Your task: The records below must be output exactly, with no images carried over.

(Stored entries)

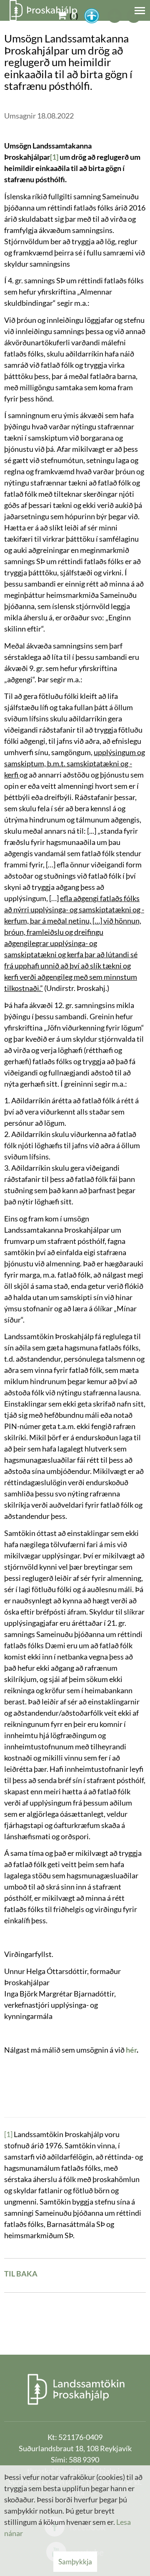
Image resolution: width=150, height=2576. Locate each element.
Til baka (21, 2273)
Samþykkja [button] (75, 2561)
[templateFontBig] (115, 15)
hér (131, 2049)
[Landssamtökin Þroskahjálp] (75, 2389)
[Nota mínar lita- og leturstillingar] (91, 15)
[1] (8, 2134)
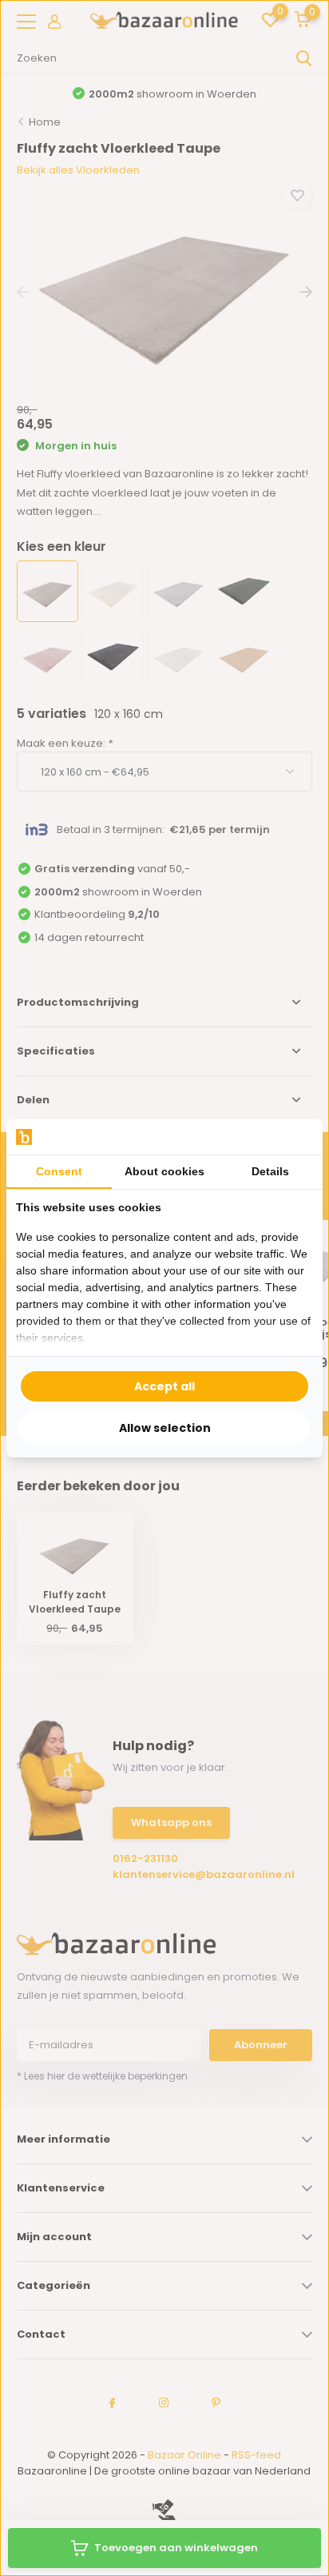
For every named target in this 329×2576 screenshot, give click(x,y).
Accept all (164, 1386)
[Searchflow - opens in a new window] (293, 1136)
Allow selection (165, 1428)
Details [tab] (270, 1171)
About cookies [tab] (164, 1171)
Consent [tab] (59, 1171)
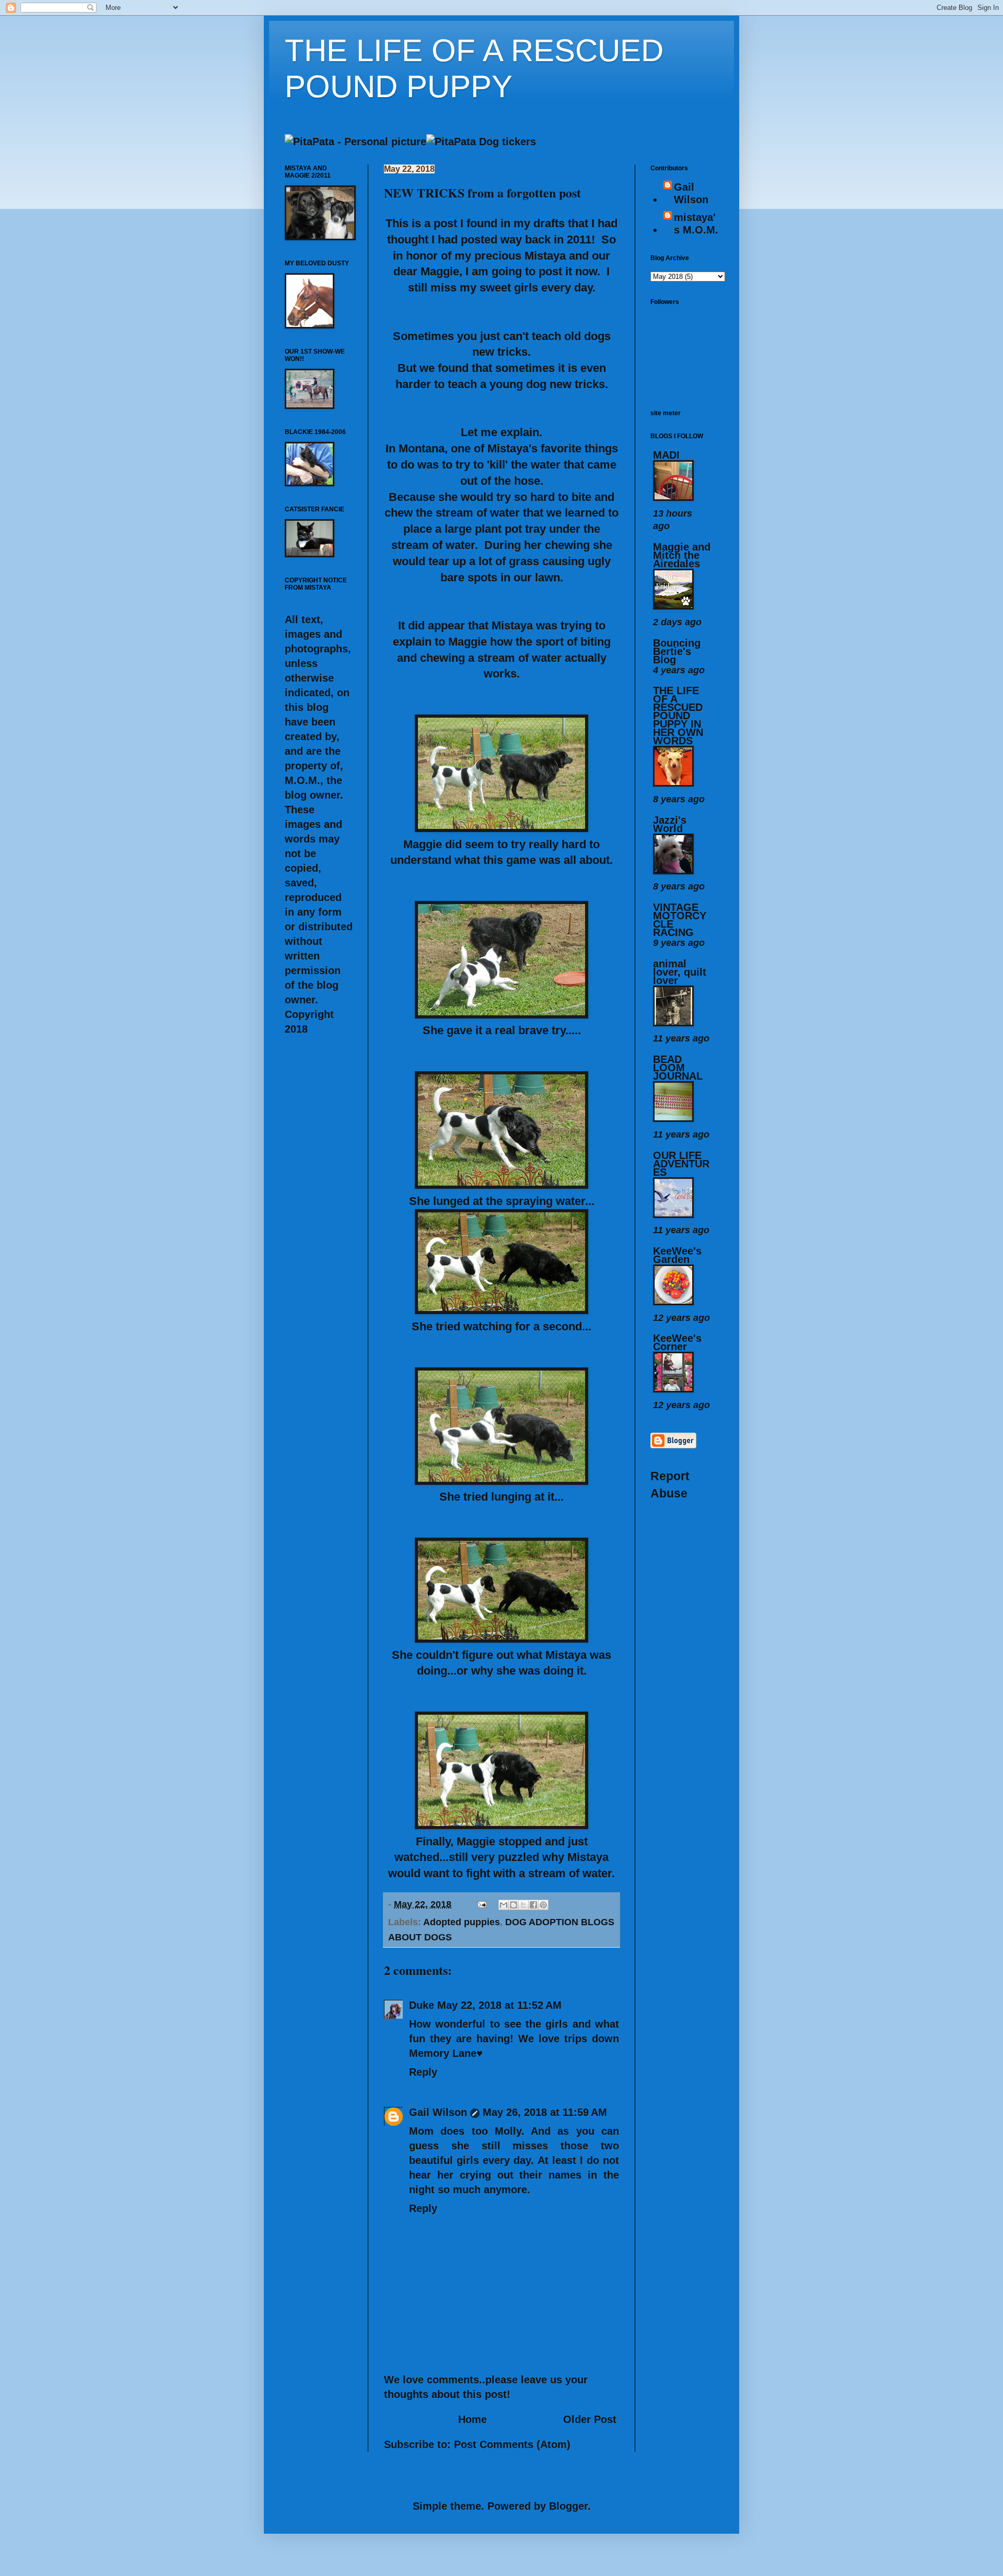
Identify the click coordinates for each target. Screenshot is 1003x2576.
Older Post (589, 2419)
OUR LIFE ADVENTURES (681, 1164)
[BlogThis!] (513, 1905)
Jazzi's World (669, 824)
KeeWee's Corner (677, 1342)
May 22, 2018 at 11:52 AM (499, 2005)
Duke (421, 2005)
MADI (666, 455)
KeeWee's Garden (677, 1255)
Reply (423, 2072)
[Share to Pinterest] (543, 1905)
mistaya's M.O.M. (696, 224)
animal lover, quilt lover (679, 972)
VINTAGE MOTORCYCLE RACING (679, 919)
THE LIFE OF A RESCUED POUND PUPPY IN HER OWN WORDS (678, 715)
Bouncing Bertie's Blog (677, 651)
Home (472, 2419)
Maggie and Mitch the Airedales (681, 555)
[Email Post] (481, 1904)
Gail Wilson (438, 2112)
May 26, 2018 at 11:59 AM (545, 2112)
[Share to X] (523, 1905)
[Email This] (503, 1905)
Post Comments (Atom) (512, 2444)
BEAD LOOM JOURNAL (678, 1067)
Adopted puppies (461, 1922)
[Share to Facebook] (533, 1905)
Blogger (568, 2506)
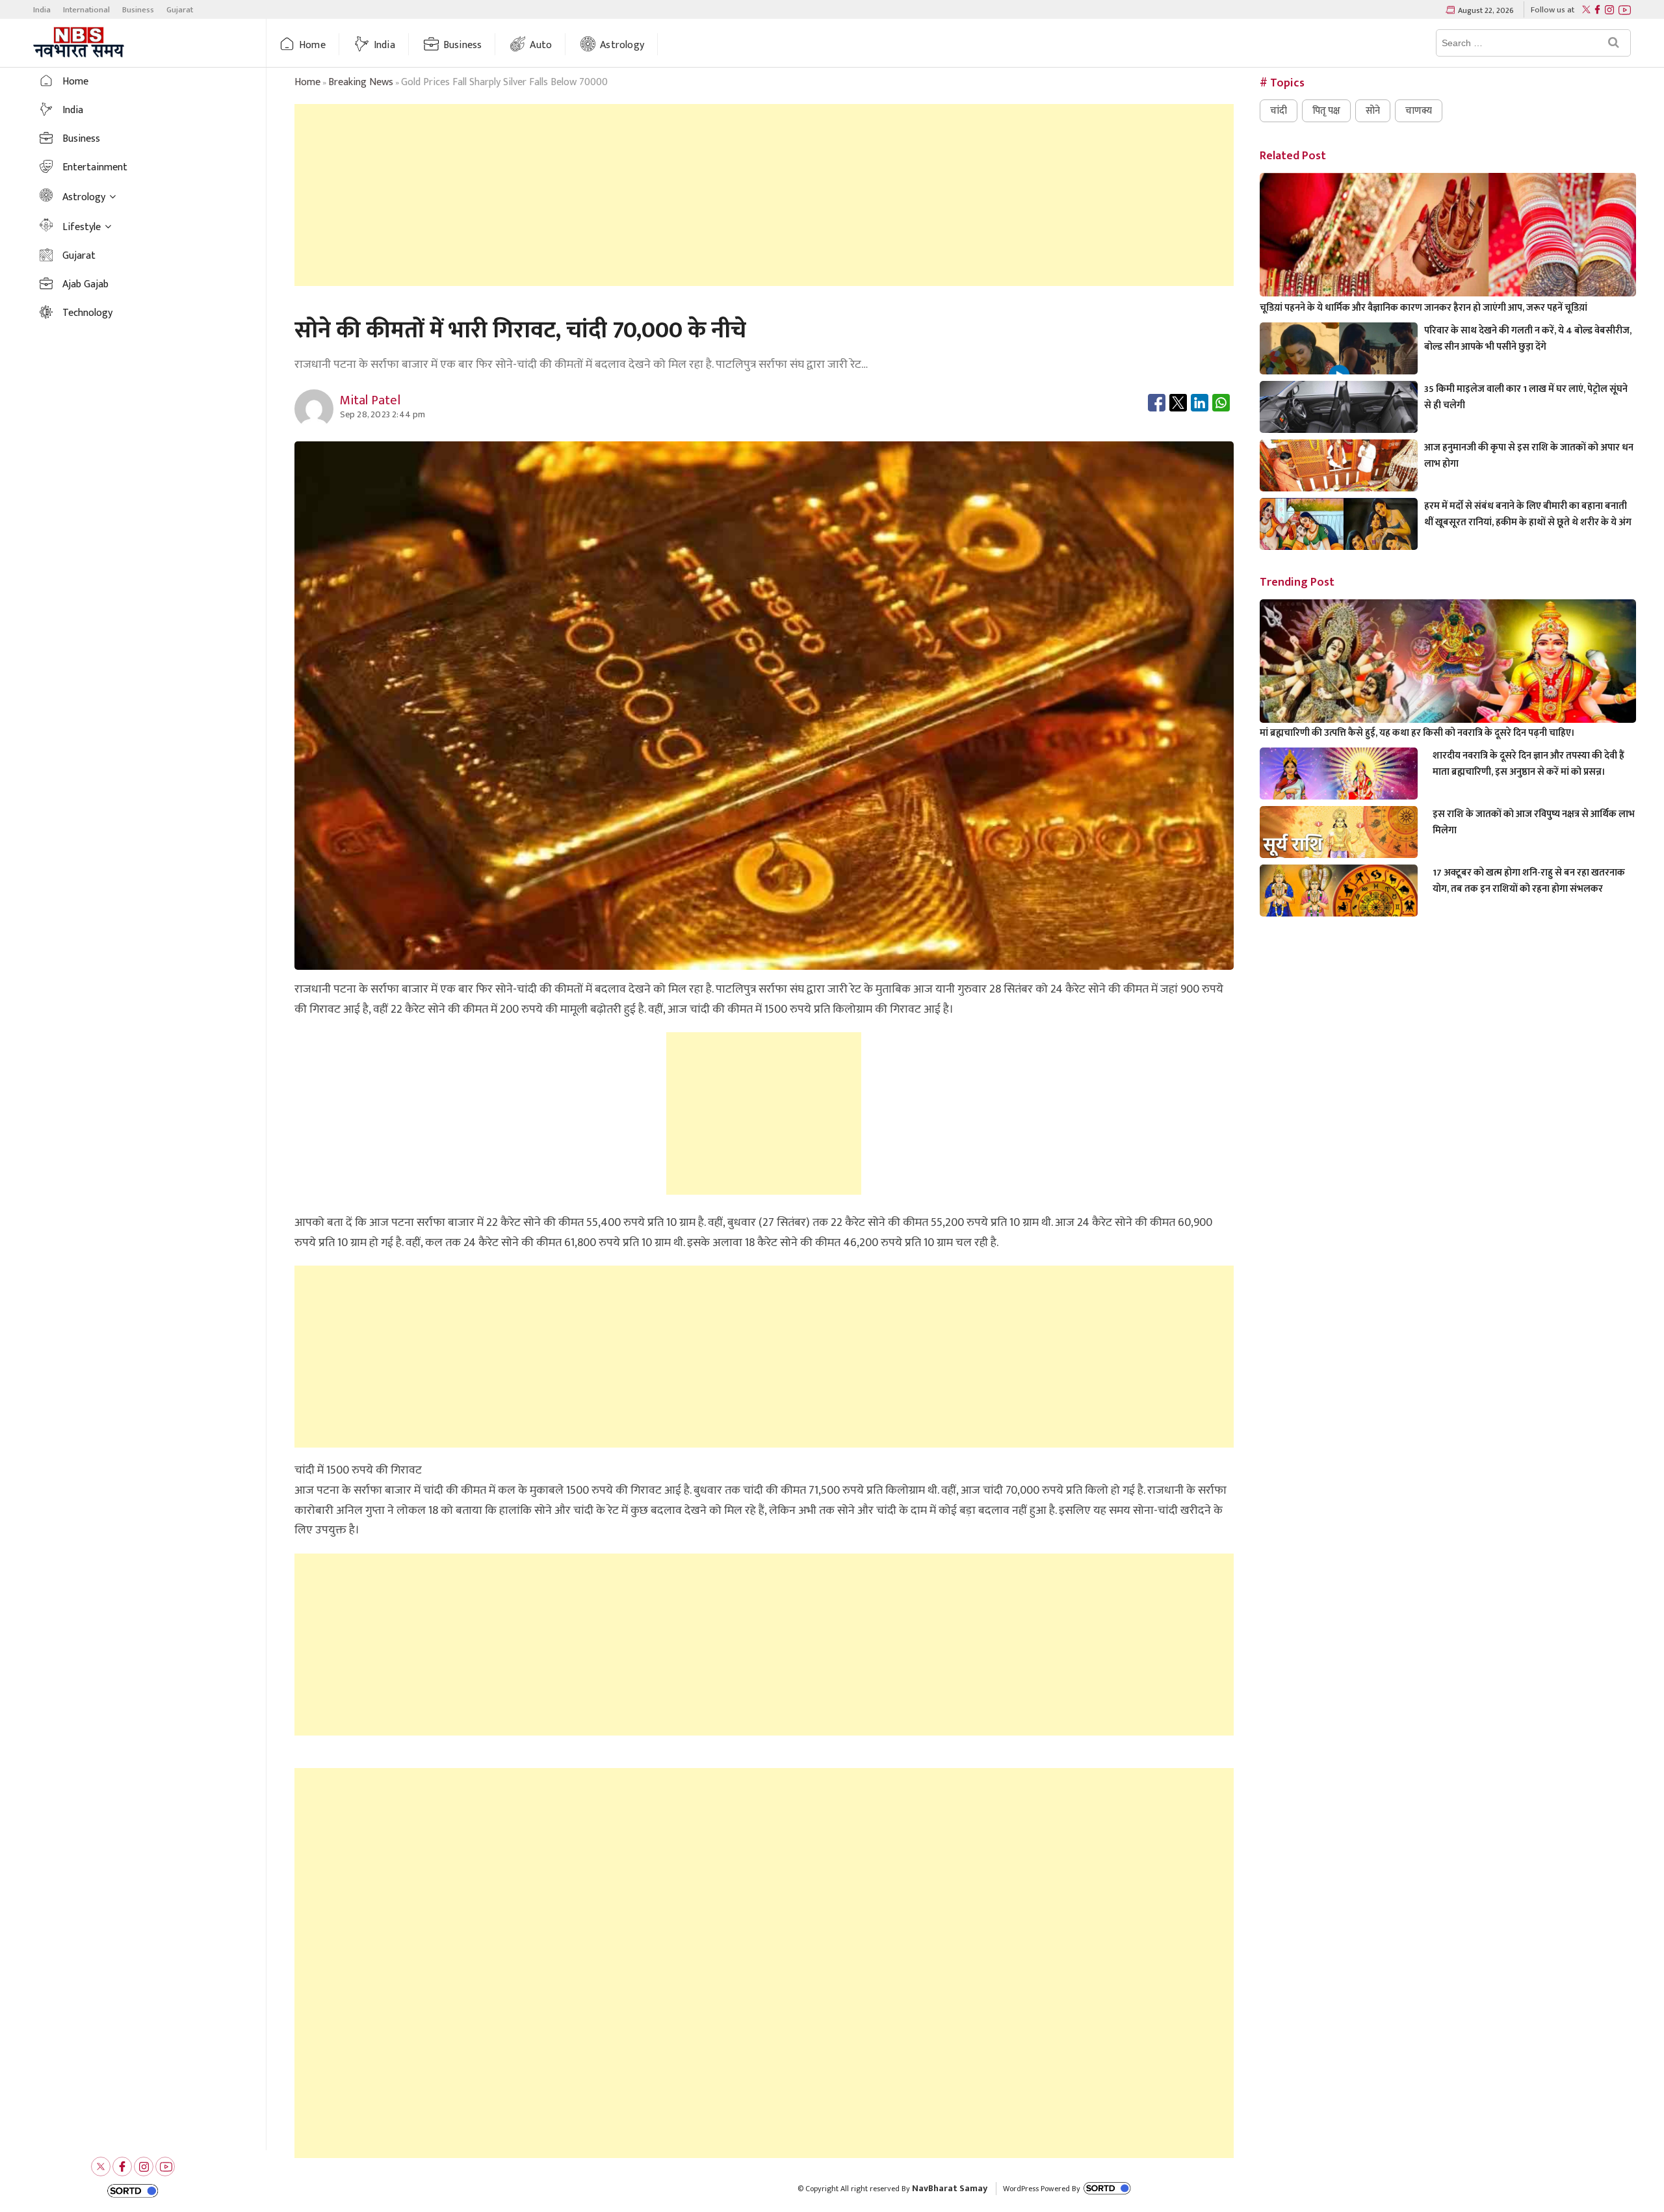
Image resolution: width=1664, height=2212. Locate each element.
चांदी (1278, 111)
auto (541, 45)
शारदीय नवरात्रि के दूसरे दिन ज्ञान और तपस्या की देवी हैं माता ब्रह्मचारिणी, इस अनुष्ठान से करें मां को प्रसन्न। (1528, 764)
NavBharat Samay (949, 2188)
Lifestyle (81, 227)
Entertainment (94, 167)
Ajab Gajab (85, 284)
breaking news (360, 82)
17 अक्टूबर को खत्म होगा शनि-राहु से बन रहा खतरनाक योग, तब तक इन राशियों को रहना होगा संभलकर (1529, 881)
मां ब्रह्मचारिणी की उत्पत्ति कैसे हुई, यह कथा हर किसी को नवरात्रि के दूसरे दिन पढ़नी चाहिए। (1417, 733)
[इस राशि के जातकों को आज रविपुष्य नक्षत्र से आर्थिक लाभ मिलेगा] (1339, 850)
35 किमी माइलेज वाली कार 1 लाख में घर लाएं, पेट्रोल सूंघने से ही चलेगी (1526, 397)
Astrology (622, 45)
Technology (87, 313)
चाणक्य (1418, 111)
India (42, 10)
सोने (1373, 111)
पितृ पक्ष (1326, 111)
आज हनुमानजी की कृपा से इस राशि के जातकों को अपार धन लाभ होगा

Task output:
Image resolution: width=150, height=2576. Locate each element.
Til baka (21, 2273)
Samþykkja [button] (75, 2561)
[templateFontBig] (115, 15)
hér (131, 2049)
[Landssamtökin Þroskahjálp] (75, 2389)
[Nota mínar lita- og leturstillingar] (91, 15)
[1] (8, 2134)
For every named target in this 329×2576 screenshot, give click(x,y).
Accept all (164, 1386)
[Searchflow - opens in a new window] (293, 1136)
Allow selection (165, 1428)
Details [tab] (270, 1171)
About cookies [tab] (164, 1171)
Consent [tab] (59, 1171)
Identify the click coordinates for each target. Screenshot is 1003x2576.
Older Post (589, 2419)
OUR LIFE ADVENTURES (681, 1164)
[BlogThis!] (513, 1905)
Jazzi's World (669, 824)
KeeWee's Corner (677, 1342)
May 22, 2018 at 11:52 AM (499, 2005)
Duke (421, 2005)
MADI (666, 455)
KeeWee's Garden (677, 1255)
Reply (423, 2072)
[Share to Pinterest] (543, 1905)
mistaya's M.O.M. (696, 224)
animal lover, quilt lover (679, 972)
VINTAGE MOTORCYCLE RACING (679, 919)
THE LIFE OF A RESCUED POUND PUPPY IN HER OWN WORDS (678, 715)
Bouncing Bertie's Blog (677, 651)
Home (472, 2419)
Maggie and Mitch the Airedales (681, 555)
[Email Post] (481, 1904)
Gail Wilson (438, 2112)
May 26, 2018 at 11:59 AM (545, 2112)
[Share to X] (523, 1905)
[Email This] (503, 1905)
Post Comments (Atom) (512, 2444)
BEAD LOOM JOURNAL (678, 1067)
Adopted puppies (461, 1922)
[Share to Facebook] (533, 1905)
Blogger (568, 2506)
Image resolution: width=1664, height=2212. Locate each element.
चांदी (1278, 111)
auto (541, 45)
शारदीय नवरात्रि के दूसरे दिन ज्ञान और तपस्या की देवी हैं माता ब्रह्मचारिणी, इस अनुष्ठान से करें मां को प्रसन्न। (1528, 764)
NavBharat Samay (949, 2188)
Lifestyle (81, 227)
Entertainment (94, 167)
Ajab Gajab (85, 284)
breaking news (360, 82)
17 अक्टूबर को खत्म होगा शनि-राहु से बन रहा खतरनाक योग, तब तक इन राशियों को रहना होगा संभलकर (1529, 881)
मां ब्रह्मचारिणी की उत्पत्ति कैसे हुई, यह कथा हर किसी को नवरात्रि के दूसरे दिन पढ़नी चाहिए। (1417, 733)
[इस राशि के जातकों को आज रविपुष्य नक्षत्र से आर्थिक लाभ मिलेगा] (1339, 850)
35 किमी माइलेज वाली कार 1 लाख में घर लाएं, पेट्रोल सूंघने से ही चलेगी (1526, 397)
Astrology (622, 45)
Technology (87, 313)
चाणक्य (1418, 111)
India (42, 10)
सोने (1373, 111)
पितृ पक्ष (1326, 111)
आज हनुमानजी की कृपा से इस राशि के जातकों को अपार धन लाभ होगा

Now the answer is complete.